> [Written problem] In the comment thread, how long does billw1984 say the satellite data have existed?

** Start Text shown **

Ranking years without global trend data is a meaningless exercise. It would be like a 38 year-old village idiot ranking his height over the past 20 years. Yeah, he’s at his tallest height evaaaaaah, but he stopped growing when he was 18… How stupid can you get?….
Unfortunately, the current La Nina was a very weak one and is about to end, so we’ll only get another 3 months or so of global cooling before global temp stabilize until the next El Nino occurs.
At this stage, the ONLY thing that really matters is the gigantic disparity between CAGW’s global warming projections vs. reality:comment image
Within 5 years, the disparity between CAGW hypothetical projections vs. reality will exceed 2~3 standard deviations for 25 years, which will be sufficient duration and disparity to finally toss this CAGW sc@m on the trash heap of failed ideas.

Nick Stokes
Reply to  SAMURAI
January 29, 2018 8:36 pm

“the gigantic disparity between CAGW’s global warming projections vs. reality”
And to prove it you show a plot of the tropical troposphere.

Alan Tomalty
Reply to  Nick Stokes
January 29, 2018 9:08 pm

Nick I am a climate AGW skeptic but you might want to point out to the skeptic crowd that the 1st graph is useless for showing any trends because it is graphing the difference between each year and the average of a time period that is contained within the same time period that it is purporting to show. On 2nd thought not only is the graph useless, it is a fraudulent way of depicting temperature differences. This post should never have been allowed by the Mods.

AndyG55
Reply to  Nick Stokes
January 29, 2018 10:08 pm

Nick is saying that the troposphere is warming SLOWER than the surface.
OOPS…. Where is all this CO2, Nick.. on the surface , or in the troposphere.?
Nick has foot in mouth, yet again.
Its hard to keep the AGW misinformation straight, isn’t it Nick. 😉

billw1984
Reply to  Nick Stokes
January 30, 2018 6:06 am

Alan, the satellite data have only existed for 30 years. Not sure why graphing it that way is so bad if it is the only way to graph it and if one has described exactly what was done. I guess they could take a ten year period at the beginning and use that as the reference period. So the anomalies would be slightly larger. But the slope looks fairly constant over the 30 year period.

SAMURAI
Reply to  Nick Stokes
January 30, 2018 6:36 am

Nick-san:
According the CAGW hypothesis, the lower troposphere should be warming at a faster pace than surface temperatures because that’s where the big bad CO2 downwelling LWIR was supposed to originate..buuuut, that’s not being observed…
Moreover, there was supposed to be massive tropical lower-troposphere warming (aka the missing tropical “hot spot”—sounds so sexy), buuuuut, that’s not being observed either..
So, yeah, Nick-san.. Things aren’t looking so good for CAGW.

MarkW
Reply to  Nick Stokes
January 30, 2018 6:57 am

If the surface is warming faster than the troposphere, wouldn’t that make the atmosphere more unstable, with the result being more thunderstorms?

Alan Tomalty
Reply to  Nick Stokes
January 30, 2018 7:21 am

In statistics you cannot take an average for a time period and then subtract data points for some interval from that average if the data points you are subtracting are contained within the time period that you calculated the original average from. That produces a meaningless result at best and a fraudulent way of looking at any trends at worst. This what Mark Twain meant when he was talking about statistics..

** End Text shown **
** Start Dataset rows **

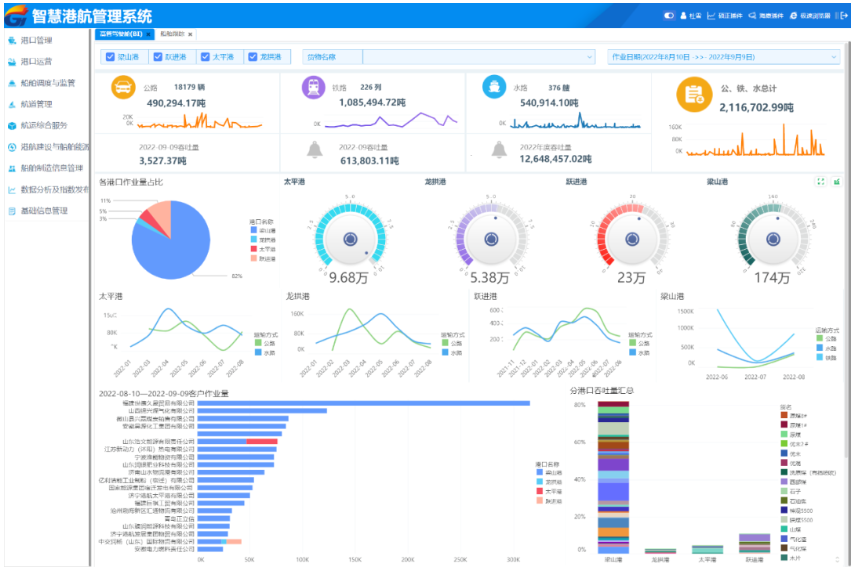Click the 纠正插件 link in the header

724,16
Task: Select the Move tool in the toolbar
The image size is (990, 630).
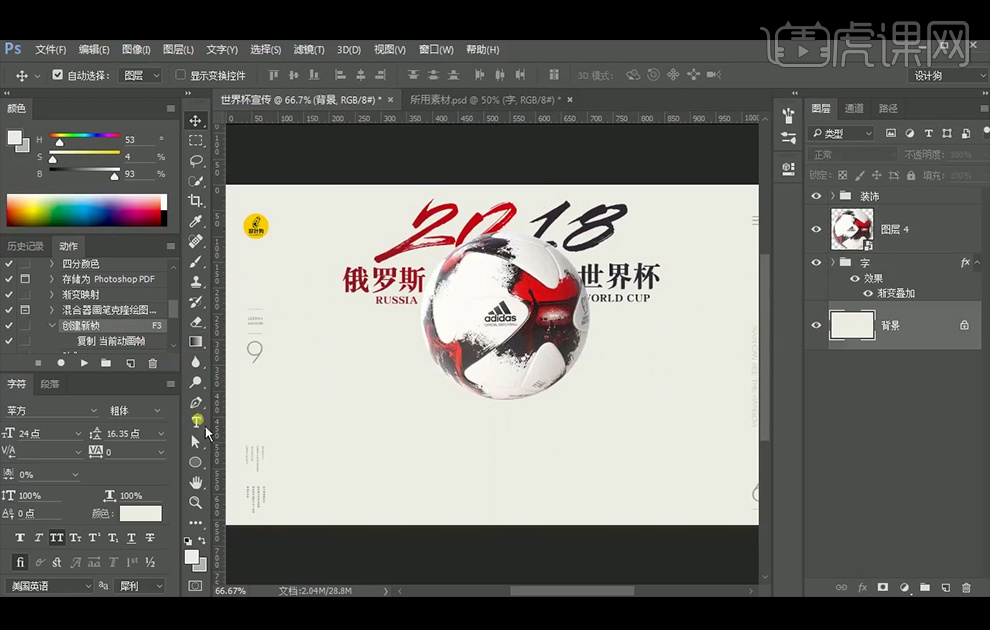Action: tap(197, 119)
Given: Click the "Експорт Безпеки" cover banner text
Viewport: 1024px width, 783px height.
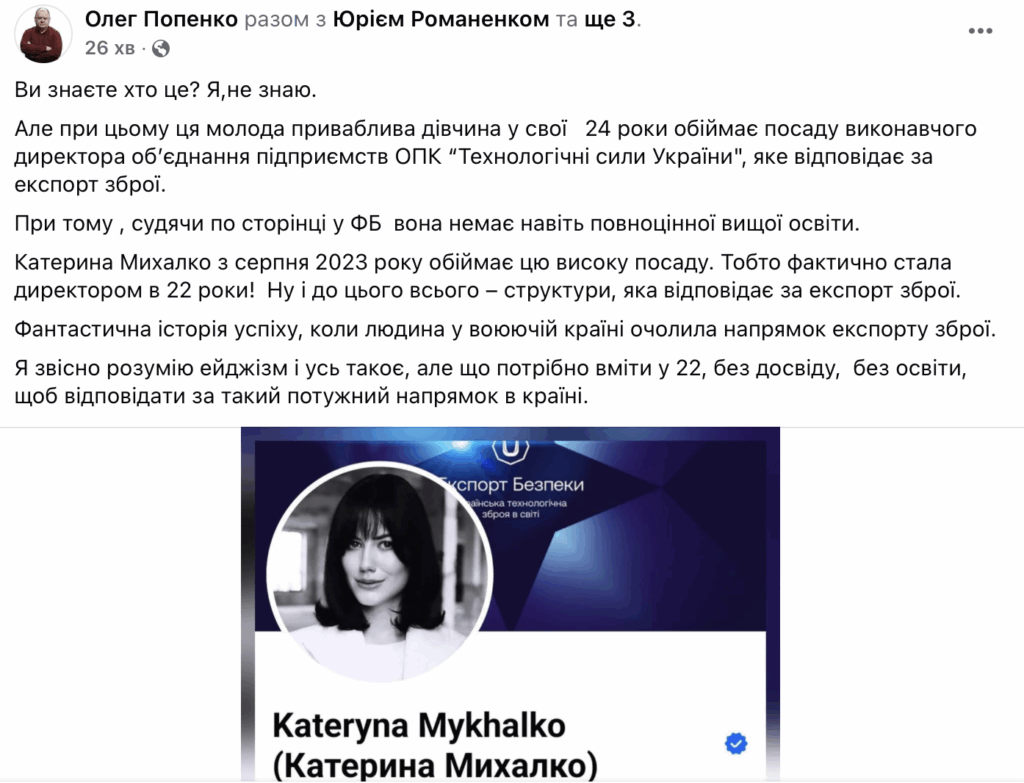Looking at the screenshot, I should 513,485.
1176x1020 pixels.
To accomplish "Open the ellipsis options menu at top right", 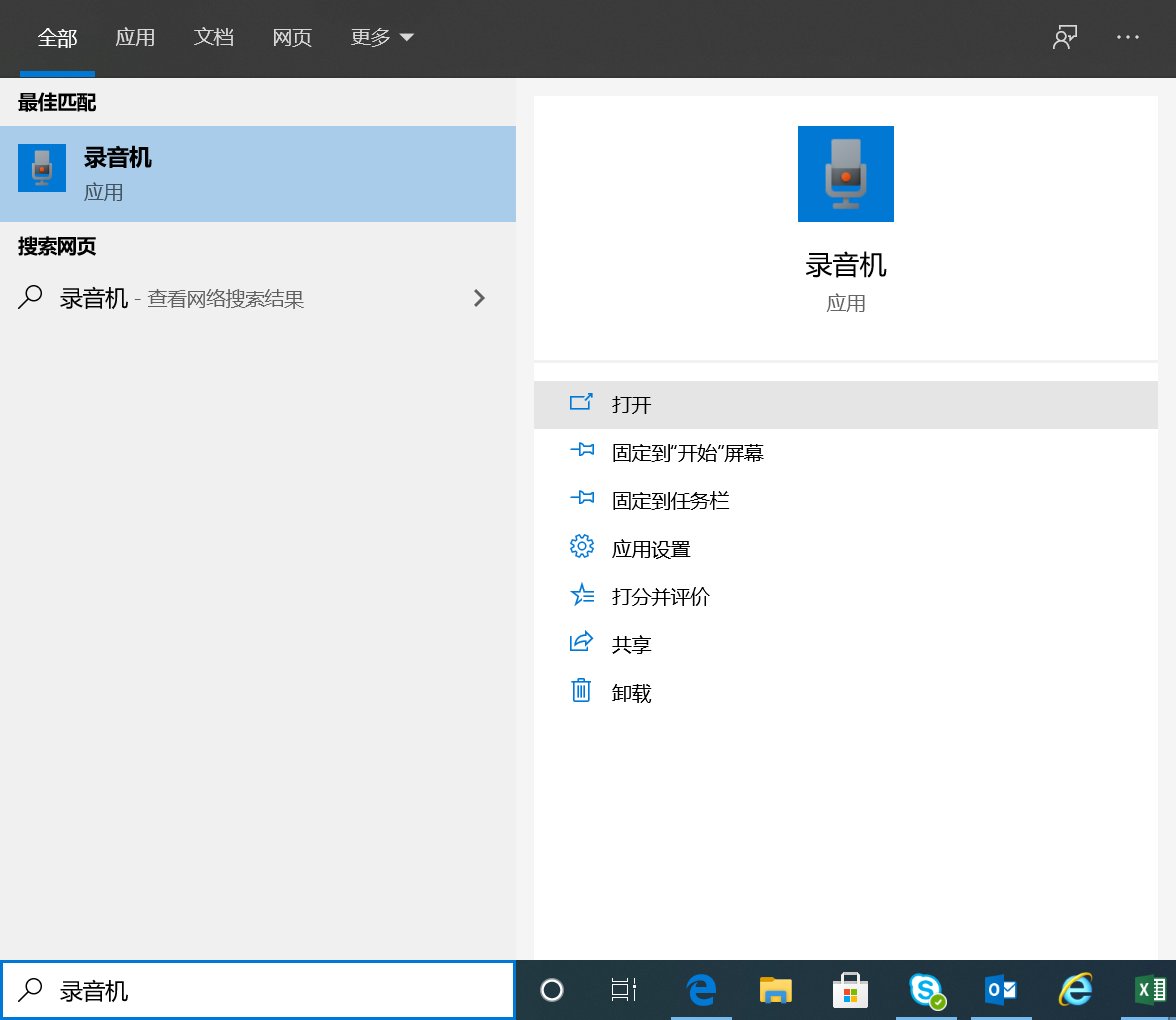I will point(1128,37).
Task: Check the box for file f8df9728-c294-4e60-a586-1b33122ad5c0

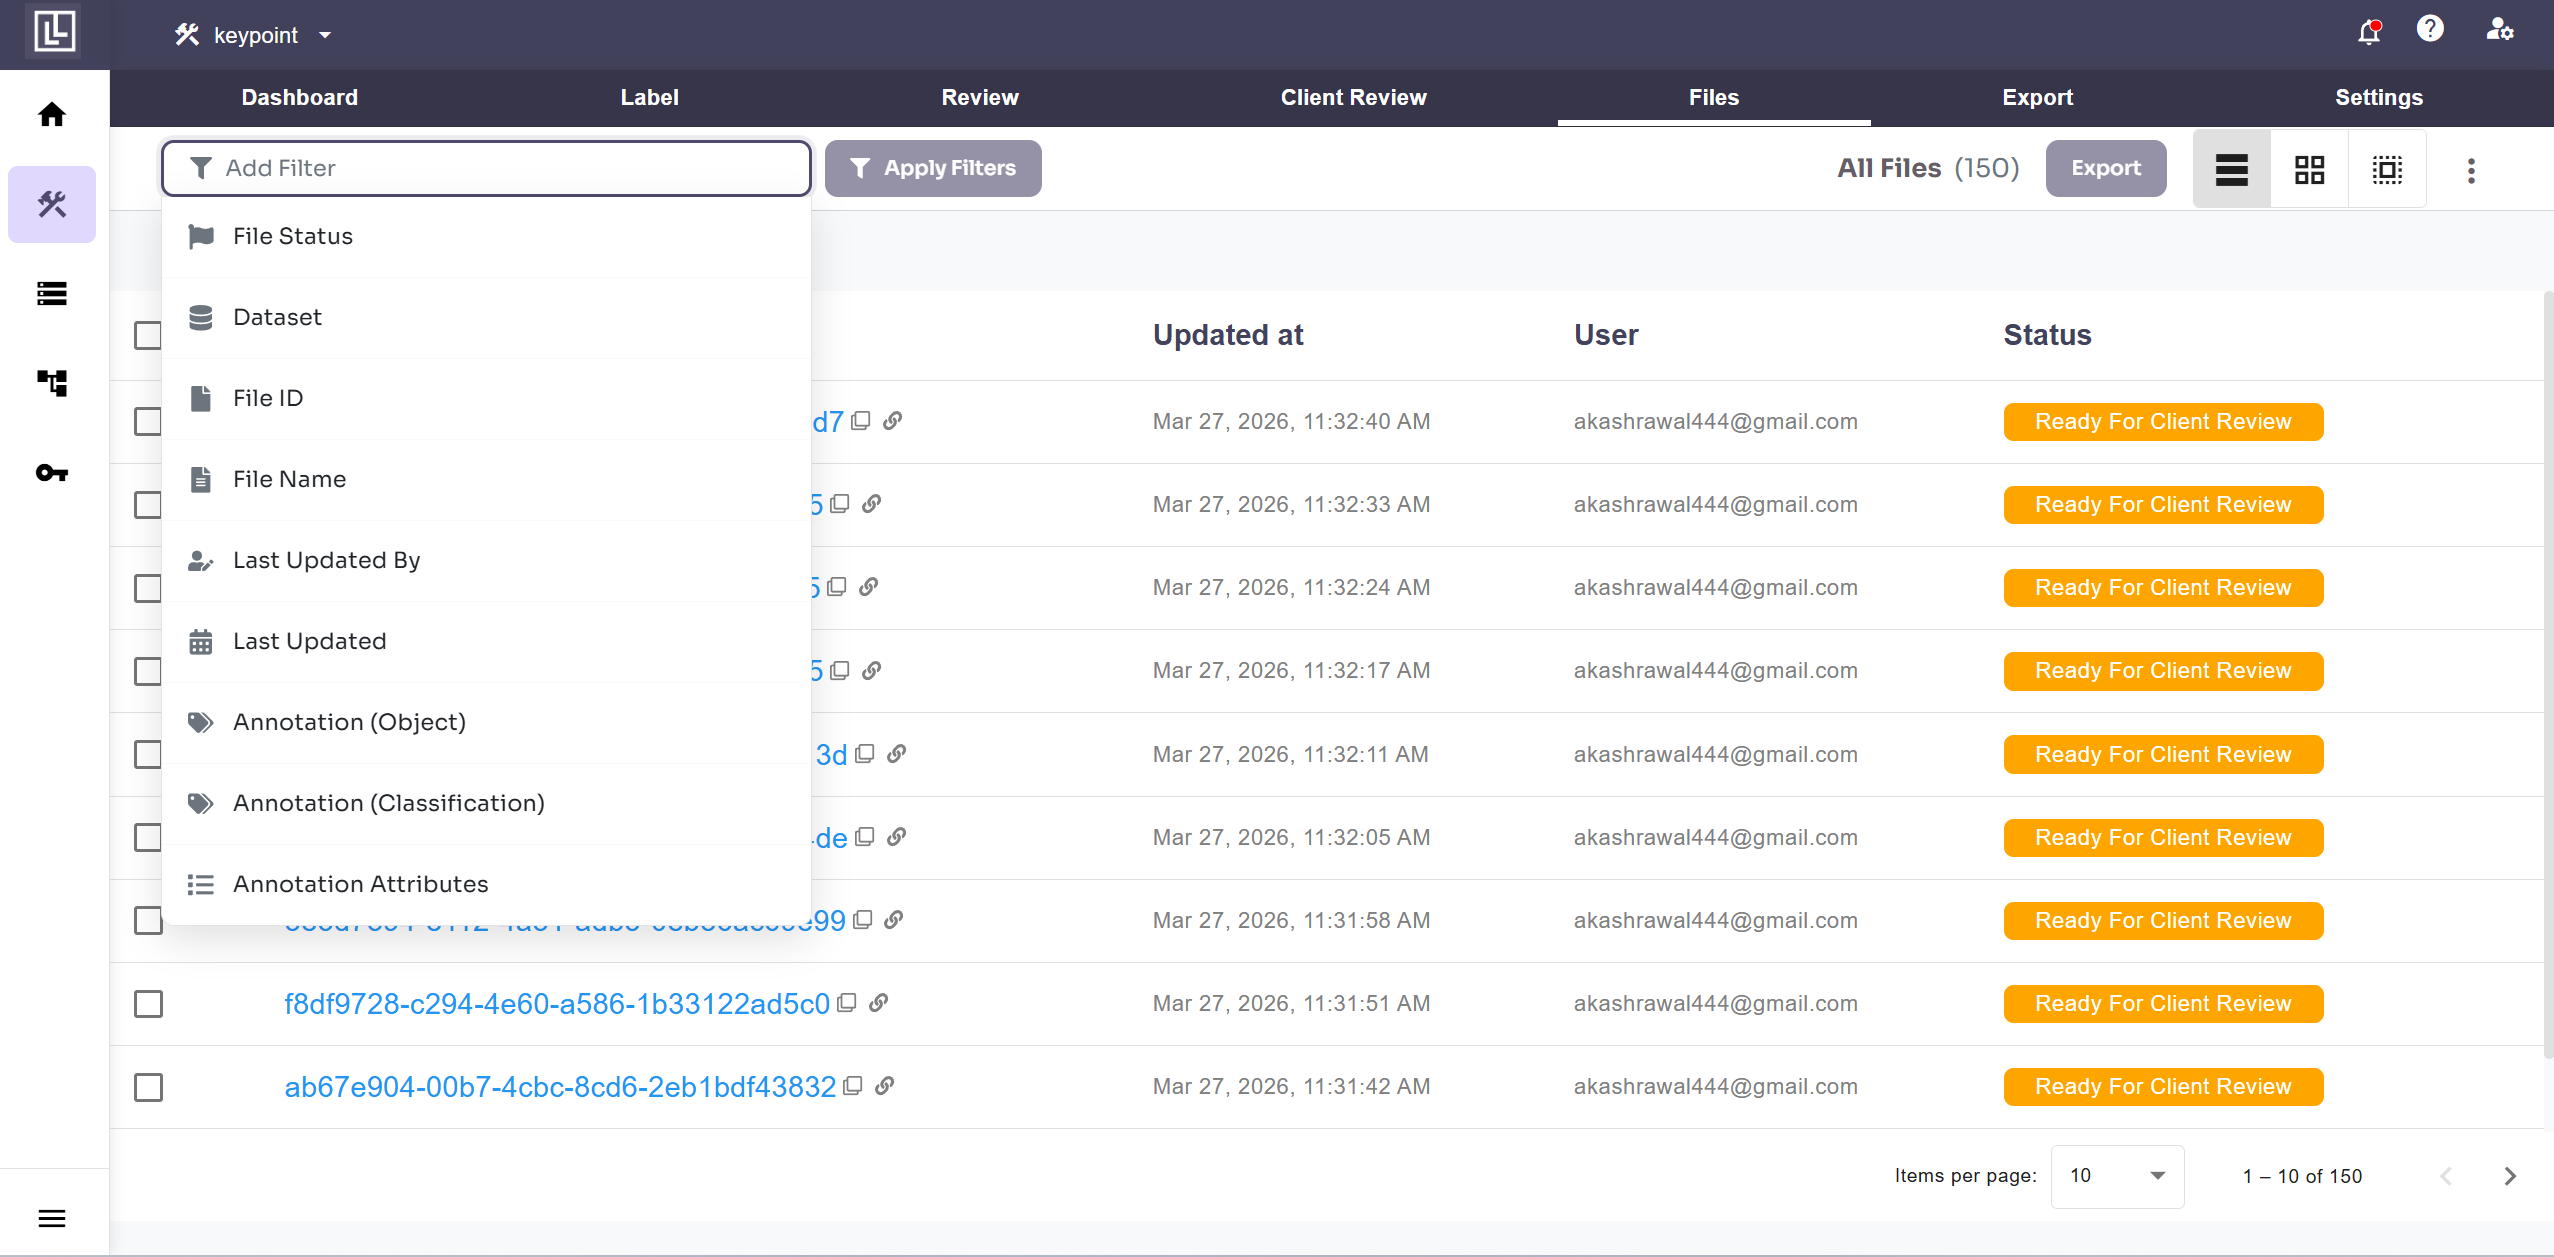Action: 148,1003
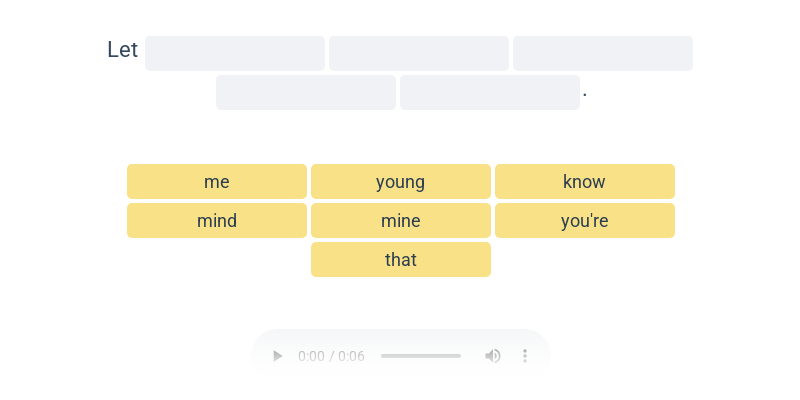800x400 pixels.
Task: Pick the "mind" word tile
Action: [217, 220]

** End Dataset rows **

> [Output of the task] Only 30 years.